Following double digit losses over the past few days by some tech stocks, such as Facebook, Twitter and Netflix following a series of disappointing earnings reports, the media was selling Dot.com 2.0 market crash fears.
Yes, history has shown that when a handful of overvalued leading stocks in the S&P misrepresent the value of the overall market, there is significant risk of a sharp correction when those stocks sell off. And as we noted previously, markets would be in negative territory if it were not for Amazon and four tech companies' soaring stock prices.
Then on Tuesday, when the Dow initially spiked 150 points, the one-story-a-day hi-tech worries vanished and the new simple, single reason why stocks rose following the 5.4 percent tech drop over the past three sessions was news that the U.S. and China were going to engage in talks to avert the risk of a trade war.
Indeed, we have long forecast that an all-out trade war would not occur. We concluded that Trump's imposed tariffs, and threats of escalating them, were characteristic of his "Art of the Deal" negotiation strategy. And as evidenced by the news of pending negotiations, given its $375 billion merchandise trade surplus with the U.S., China will cut deals rather than destroy lucrative export money stream.
MARKET JUICE
The solid second quarter 4.1 percent Gross Domestic Product increase was, as forecast, in large part a result of President Trump's $1.5 trillion tax cut. And it was Trump's corporate tax cut from 35 to 21 percent that incentivized corporations to, instead of making capital investments, buy back their stocks at a record-setting pace of over $800 billion this year.
These will temporarily boost the economy and markets but they are not sustainable trend lines that will support long-term growth.
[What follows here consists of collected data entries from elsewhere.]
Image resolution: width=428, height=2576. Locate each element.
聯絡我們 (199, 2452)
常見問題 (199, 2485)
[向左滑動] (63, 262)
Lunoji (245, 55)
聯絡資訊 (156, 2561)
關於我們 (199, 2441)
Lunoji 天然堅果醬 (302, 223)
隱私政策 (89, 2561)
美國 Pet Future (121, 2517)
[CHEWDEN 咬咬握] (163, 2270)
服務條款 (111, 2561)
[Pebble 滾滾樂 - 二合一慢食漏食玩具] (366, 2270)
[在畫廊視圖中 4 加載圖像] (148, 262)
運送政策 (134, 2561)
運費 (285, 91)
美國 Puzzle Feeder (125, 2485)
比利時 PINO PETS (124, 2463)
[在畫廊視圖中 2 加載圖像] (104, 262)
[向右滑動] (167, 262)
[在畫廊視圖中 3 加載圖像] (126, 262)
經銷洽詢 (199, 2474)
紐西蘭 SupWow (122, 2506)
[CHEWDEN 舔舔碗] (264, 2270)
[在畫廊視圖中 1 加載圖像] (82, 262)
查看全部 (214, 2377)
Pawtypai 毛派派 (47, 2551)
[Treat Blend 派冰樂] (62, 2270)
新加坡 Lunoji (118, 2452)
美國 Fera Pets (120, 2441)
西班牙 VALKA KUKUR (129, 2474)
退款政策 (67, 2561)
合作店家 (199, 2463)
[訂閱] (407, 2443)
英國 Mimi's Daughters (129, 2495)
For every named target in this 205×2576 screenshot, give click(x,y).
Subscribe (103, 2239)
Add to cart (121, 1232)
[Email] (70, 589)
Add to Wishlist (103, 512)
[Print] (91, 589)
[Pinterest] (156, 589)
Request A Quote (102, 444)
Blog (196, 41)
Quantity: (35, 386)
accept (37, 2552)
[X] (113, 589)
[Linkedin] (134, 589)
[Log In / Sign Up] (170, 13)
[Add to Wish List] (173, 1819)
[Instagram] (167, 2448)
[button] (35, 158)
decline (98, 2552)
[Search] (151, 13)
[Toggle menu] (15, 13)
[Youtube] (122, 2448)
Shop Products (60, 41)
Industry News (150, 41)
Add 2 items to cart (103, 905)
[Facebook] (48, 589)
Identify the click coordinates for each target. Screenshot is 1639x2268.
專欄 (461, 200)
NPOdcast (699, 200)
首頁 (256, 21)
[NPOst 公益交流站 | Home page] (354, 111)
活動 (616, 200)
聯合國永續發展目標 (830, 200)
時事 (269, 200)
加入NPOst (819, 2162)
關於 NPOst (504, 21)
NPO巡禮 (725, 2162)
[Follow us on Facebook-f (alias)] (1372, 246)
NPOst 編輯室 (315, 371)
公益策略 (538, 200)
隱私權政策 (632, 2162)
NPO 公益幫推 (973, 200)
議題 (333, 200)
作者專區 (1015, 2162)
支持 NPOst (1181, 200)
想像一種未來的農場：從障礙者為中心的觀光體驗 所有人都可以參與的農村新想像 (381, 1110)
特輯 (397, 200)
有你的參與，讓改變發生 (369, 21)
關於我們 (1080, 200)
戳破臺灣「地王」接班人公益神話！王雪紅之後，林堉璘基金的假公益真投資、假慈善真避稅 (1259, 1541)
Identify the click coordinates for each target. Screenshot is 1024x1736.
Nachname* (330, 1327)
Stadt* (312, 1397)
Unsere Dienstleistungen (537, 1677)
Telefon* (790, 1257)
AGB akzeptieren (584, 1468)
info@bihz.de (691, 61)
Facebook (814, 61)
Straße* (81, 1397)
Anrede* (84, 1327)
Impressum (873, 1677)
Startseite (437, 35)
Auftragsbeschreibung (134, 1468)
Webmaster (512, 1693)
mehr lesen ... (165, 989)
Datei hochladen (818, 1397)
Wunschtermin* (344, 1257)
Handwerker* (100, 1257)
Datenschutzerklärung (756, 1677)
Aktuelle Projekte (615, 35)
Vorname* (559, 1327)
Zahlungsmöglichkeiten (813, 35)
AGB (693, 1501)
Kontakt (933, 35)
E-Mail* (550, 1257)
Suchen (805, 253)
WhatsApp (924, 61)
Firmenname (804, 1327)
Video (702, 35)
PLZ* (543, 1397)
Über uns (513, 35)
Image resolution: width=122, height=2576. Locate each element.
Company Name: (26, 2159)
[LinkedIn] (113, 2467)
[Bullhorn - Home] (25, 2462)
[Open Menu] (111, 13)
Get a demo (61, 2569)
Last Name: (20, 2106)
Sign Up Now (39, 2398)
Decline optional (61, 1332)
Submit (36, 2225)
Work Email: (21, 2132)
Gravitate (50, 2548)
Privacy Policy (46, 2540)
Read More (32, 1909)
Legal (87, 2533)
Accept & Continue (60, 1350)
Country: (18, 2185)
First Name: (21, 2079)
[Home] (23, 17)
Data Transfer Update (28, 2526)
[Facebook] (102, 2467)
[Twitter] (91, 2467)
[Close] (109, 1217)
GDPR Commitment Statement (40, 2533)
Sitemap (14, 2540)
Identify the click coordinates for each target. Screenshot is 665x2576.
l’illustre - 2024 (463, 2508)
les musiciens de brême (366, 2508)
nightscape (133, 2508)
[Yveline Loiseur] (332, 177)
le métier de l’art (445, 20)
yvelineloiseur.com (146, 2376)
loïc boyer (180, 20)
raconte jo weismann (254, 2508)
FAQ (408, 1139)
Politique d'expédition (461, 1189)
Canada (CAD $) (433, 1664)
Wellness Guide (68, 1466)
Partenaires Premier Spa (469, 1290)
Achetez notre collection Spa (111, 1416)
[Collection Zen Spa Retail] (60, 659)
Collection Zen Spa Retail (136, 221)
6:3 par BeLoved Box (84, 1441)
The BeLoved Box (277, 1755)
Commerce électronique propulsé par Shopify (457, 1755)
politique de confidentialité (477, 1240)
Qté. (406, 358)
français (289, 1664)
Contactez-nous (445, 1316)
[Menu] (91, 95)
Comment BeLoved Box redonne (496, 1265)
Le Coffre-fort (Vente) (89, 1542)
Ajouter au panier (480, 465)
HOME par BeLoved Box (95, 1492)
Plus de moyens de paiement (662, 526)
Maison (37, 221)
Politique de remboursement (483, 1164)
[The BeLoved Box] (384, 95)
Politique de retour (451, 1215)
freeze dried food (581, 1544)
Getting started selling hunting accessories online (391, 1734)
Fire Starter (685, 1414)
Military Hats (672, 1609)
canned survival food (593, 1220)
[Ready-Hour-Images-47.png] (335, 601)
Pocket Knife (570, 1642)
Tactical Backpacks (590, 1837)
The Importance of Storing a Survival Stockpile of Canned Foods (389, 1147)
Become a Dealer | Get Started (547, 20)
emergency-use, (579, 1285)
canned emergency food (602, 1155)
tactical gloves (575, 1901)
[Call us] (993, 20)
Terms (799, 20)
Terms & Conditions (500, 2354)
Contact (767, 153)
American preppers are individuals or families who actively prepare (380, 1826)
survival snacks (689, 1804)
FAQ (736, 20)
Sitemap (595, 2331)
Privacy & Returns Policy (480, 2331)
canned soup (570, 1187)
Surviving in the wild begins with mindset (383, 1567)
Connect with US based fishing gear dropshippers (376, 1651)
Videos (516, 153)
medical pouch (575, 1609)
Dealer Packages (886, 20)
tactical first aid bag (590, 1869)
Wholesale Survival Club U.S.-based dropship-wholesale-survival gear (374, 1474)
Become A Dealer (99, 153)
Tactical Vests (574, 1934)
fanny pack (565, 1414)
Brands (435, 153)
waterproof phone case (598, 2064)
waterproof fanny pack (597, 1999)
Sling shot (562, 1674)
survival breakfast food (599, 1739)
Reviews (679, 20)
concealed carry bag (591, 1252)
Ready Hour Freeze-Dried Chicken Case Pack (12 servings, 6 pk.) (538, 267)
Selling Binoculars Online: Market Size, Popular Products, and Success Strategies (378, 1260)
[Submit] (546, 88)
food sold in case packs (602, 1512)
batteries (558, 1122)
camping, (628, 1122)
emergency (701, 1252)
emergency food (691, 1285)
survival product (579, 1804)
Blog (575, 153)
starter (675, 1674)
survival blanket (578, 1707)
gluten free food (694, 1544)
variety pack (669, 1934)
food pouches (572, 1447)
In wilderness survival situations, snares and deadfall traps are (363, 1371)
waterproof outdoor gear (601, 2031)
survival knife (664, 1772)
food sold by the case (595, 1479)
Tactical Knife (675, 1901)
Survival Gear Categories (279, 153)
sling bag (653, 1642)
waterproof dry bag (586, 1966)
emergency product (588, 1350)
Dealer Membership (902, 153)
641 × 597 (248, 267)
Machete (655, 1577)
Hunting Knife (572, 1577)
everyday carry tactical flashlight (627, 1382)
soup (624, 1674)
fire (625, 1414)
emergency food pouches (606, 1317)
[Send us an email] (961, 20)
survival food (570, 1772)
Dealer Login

TREND FORECAST: Of greater concern are these trend lines:
Aggressive Interest rate hikes. It was record low interest rates that juiced global equity markets since 2009, and it was aggressively rising rates that drove the markets into correction territory in February. Given that markets are overvalued and overleveraged, and that stock buybacks will decrease, we forecast aggressive Fed increases will push equities into correction territory and the GDP will decline to 2 percent or lower.
A strong dollar. As U.S. interest rates rise and the dollar gets stronger, currencies, especially in Emerging Markets, will decline. Thus, the cost burden to EMs to service their $11 trillion sovereign debt, much of it dollar based, significantly increases. Not only have EM currencies dropped 8.8 per cent against the dollar in the second quarter, the MSCI's 24-country EM index, down 17 percent from it year's high, is approaching bear territory.
And with commodities dollar based, economic pressure will increase among nations suffering currency declines.
Spiking oil prices. While oil prices suffered their biggest monthly declines since July 2016, should tensions increase in the Middle East, and oil (dollar based) soar above $100 per barrel, it will deal a devastating blow to equity markets and economies worldwide.